Background: Metabolic syndrome (MetS) has been recognized as a leading cause of various health complications, affecting many organs including the kidneys. The aim of the current study was to investigate the effect of pentoxifylline (PTX) on the renal dysfunction which is associated with MetS. Methods: MetS was induced in male Wistar rats by adding 10% fructose to their drinking water, as well as placing the animals on a high fat salt diet for 12 weeks. Pentoxifylline was then administered (30 mg.kg-1.day-1) orally starting from the 9th week for a duration of 4 weeks. Results: Despite having no significant effect the developed hyperinsulinemia associated with MetS, pentoxyfylline administration in the last four weeks alleviated the proteinuria associated with fructose, fat and salt (12 weeks)-induced MetS in rats.
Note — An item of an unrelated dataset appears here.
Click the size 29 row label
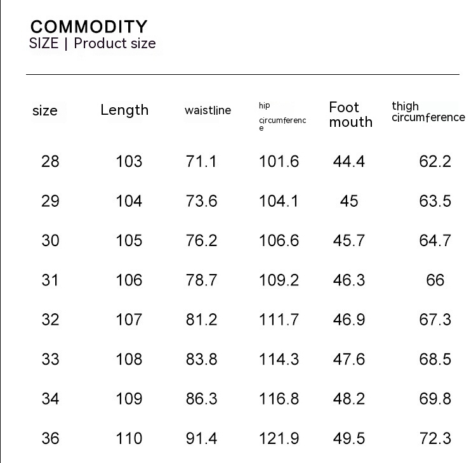The image size is (476, 463). 50,201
In order to investigate the mechanism of action of pentoxifylline, its effects on inflammatory mediators and enzymes was explored. Pentoxifylline significantly decreased urine 8-isoprostane levels as well as the kidney inducible nitric oxide synthase (iNOS) levels in MetS animals. An investigation of kidney glutathione reductase enzyme revealed a significantly decreased activity in MetS animals treated with pentoxifylline compared with untreated MetS rats. Pentoxifylline had no effect on the elevated kidney glutathione peroxidase found in MetS group. Conclusion: The short-term administration of pentoxifylline in rats with MetS, was found to ameliorate proteinuria and the low grade inflammation which are associated with MetS.